▸ **TASK ITEM**: Filter on the word "click": copy each matching line from the listing below.

▸ **DATASET CONTENT**:
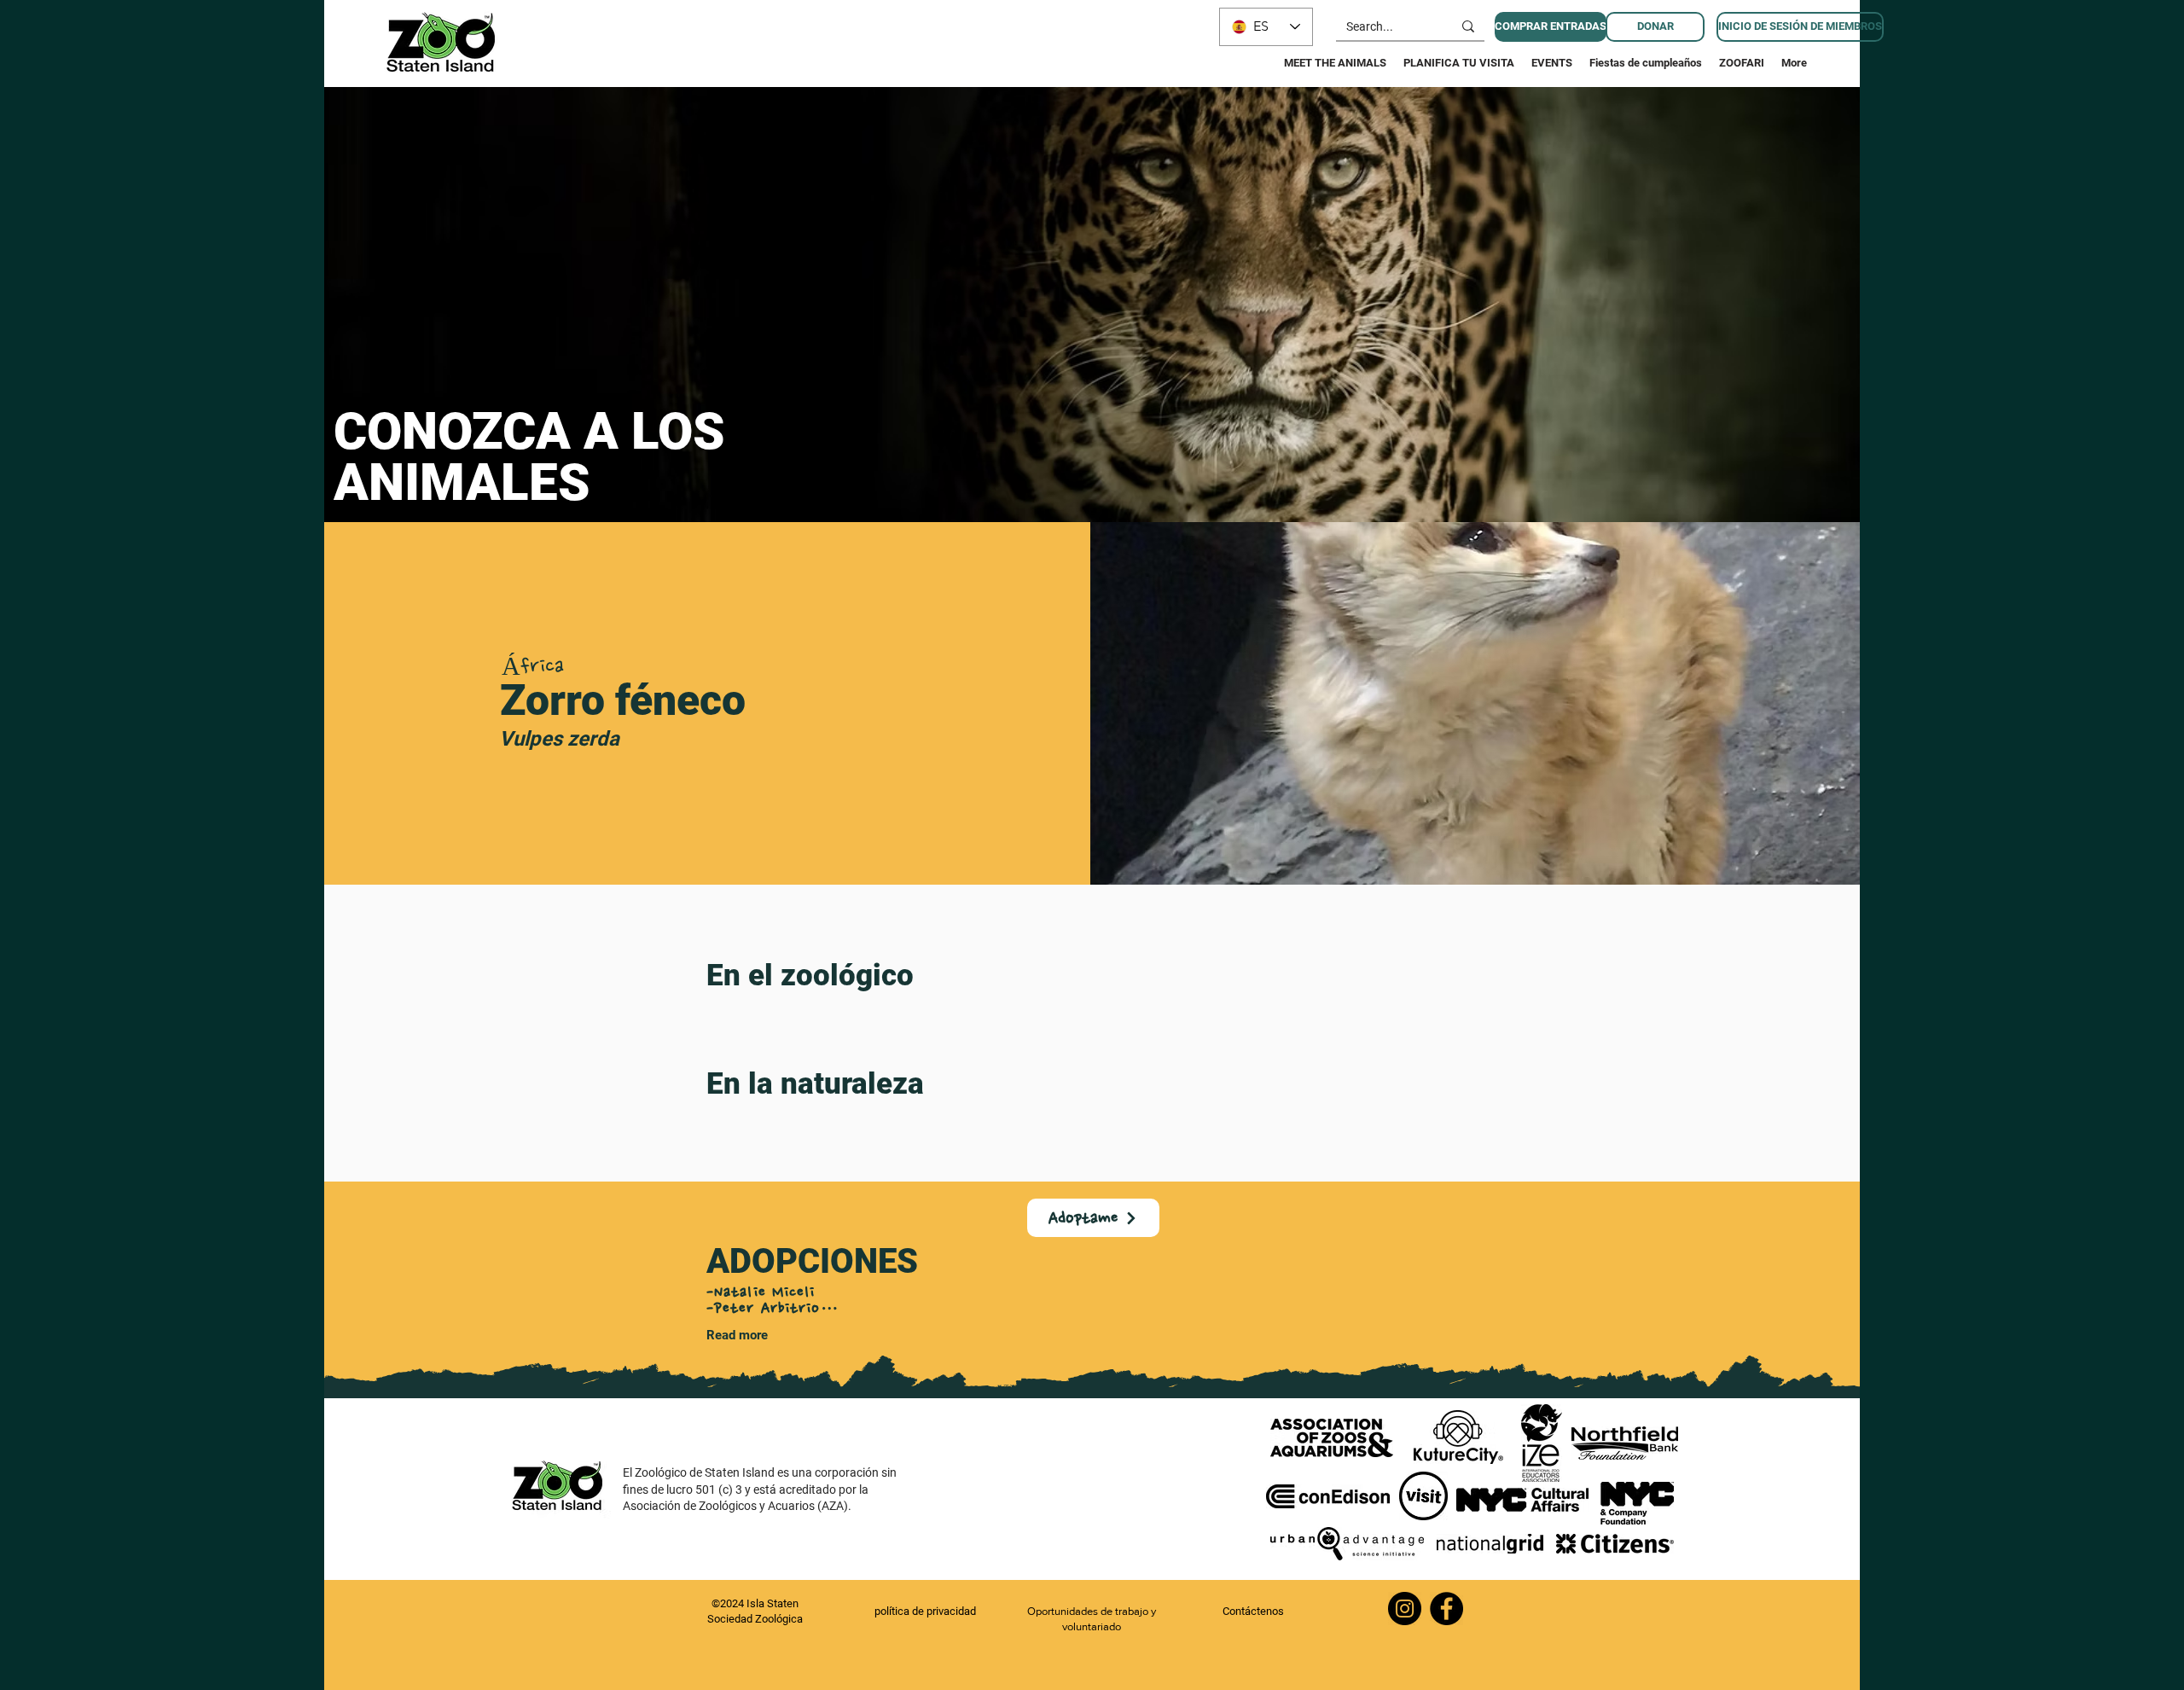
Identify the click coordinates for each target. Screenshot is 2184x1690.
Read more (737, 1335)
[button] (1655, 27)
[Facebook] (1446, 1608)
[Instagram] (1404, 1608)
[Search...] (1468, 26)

---

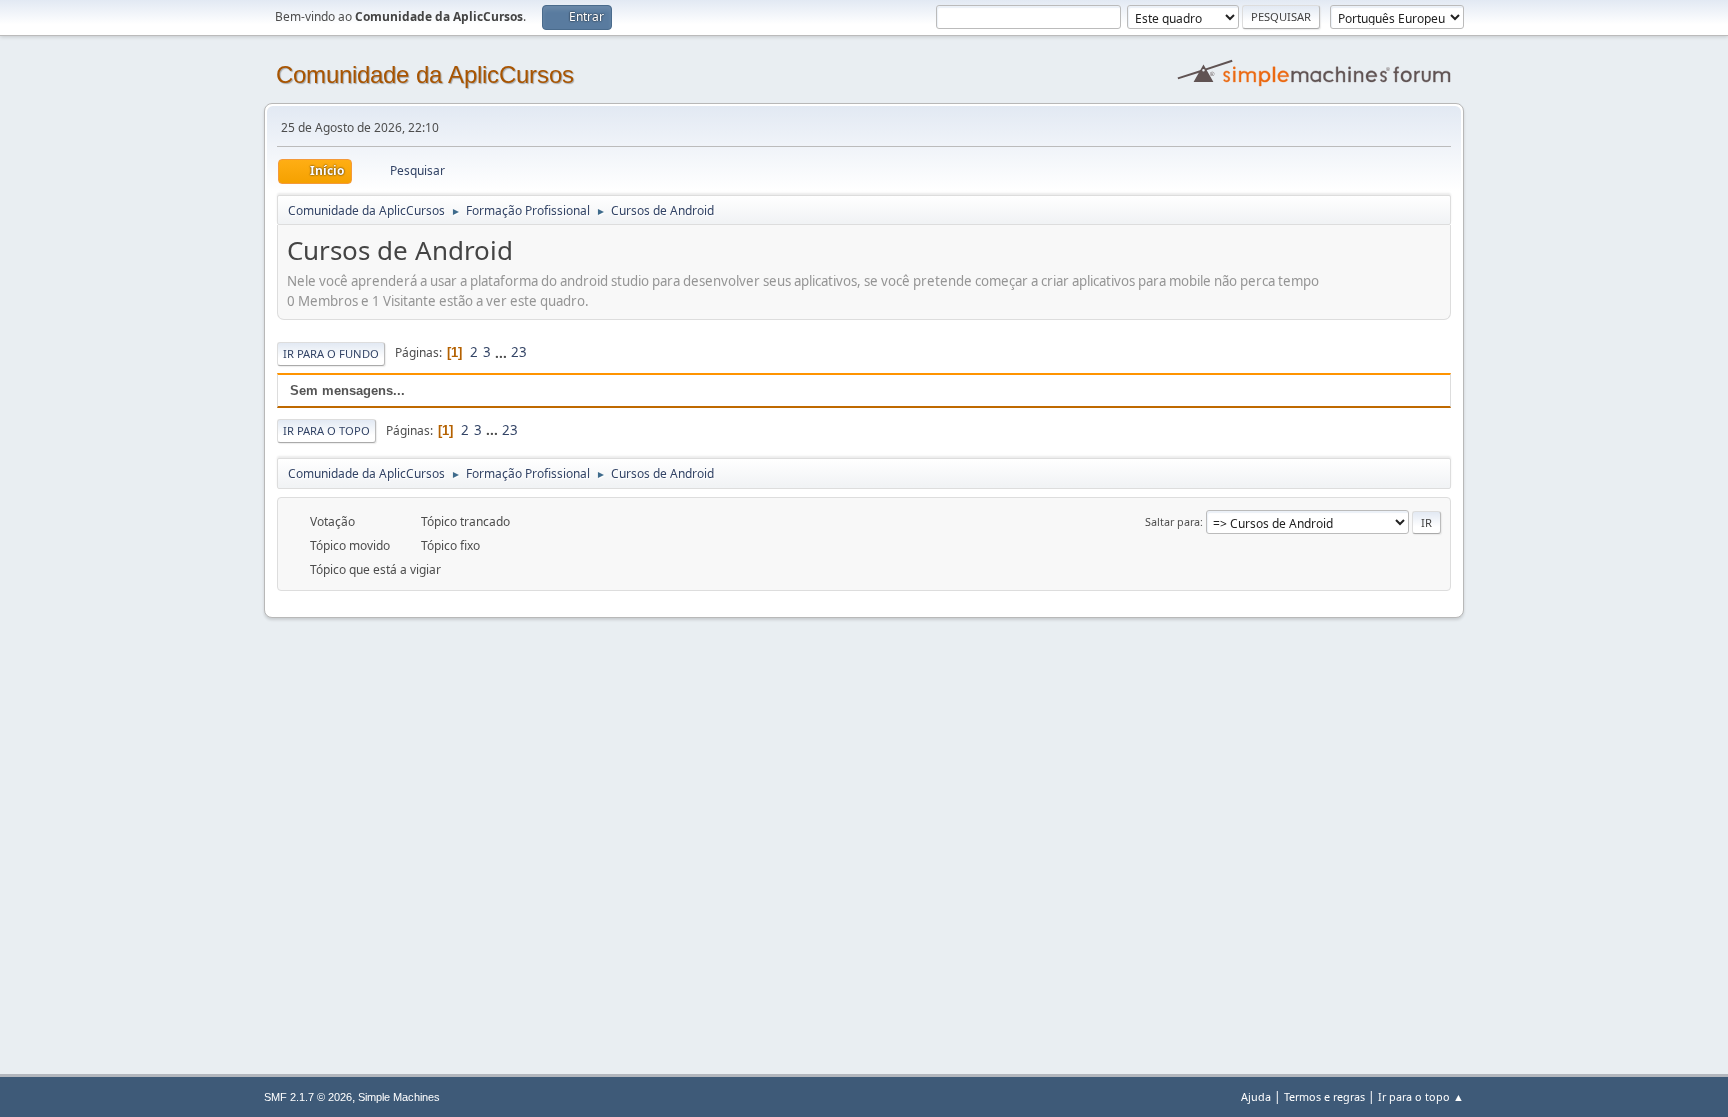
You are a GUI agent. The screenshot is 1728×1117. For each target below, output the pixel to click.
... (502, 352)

* * *

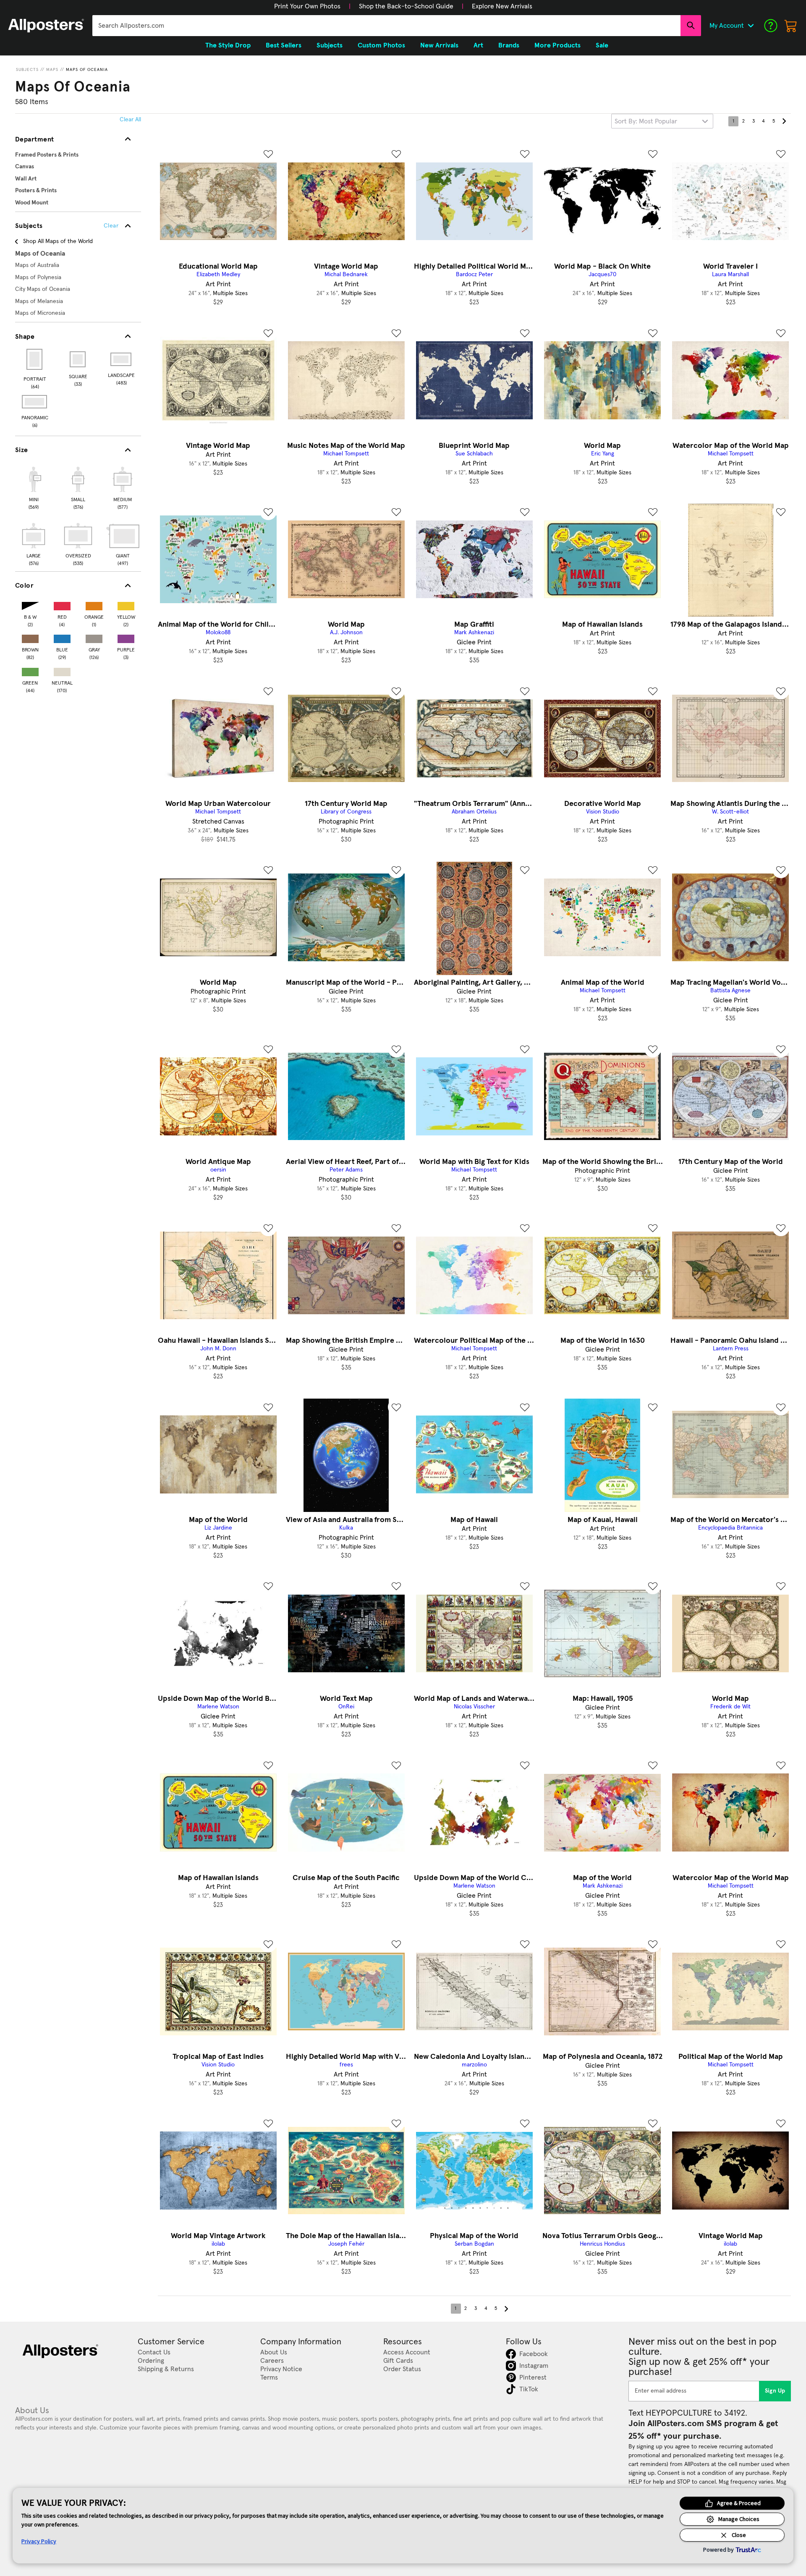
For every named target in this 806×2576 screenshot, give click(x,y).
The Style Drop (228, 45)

▸ **WRITTEN ANSWER**:
Identify the click coordinates for each target. Screenshot is 2184x1690.
You are a GUI agent. The screenshot is 1728×1117. For each target below, output the pixel to click.
For every named target in this 806×2576 screenshot, give click(x,y).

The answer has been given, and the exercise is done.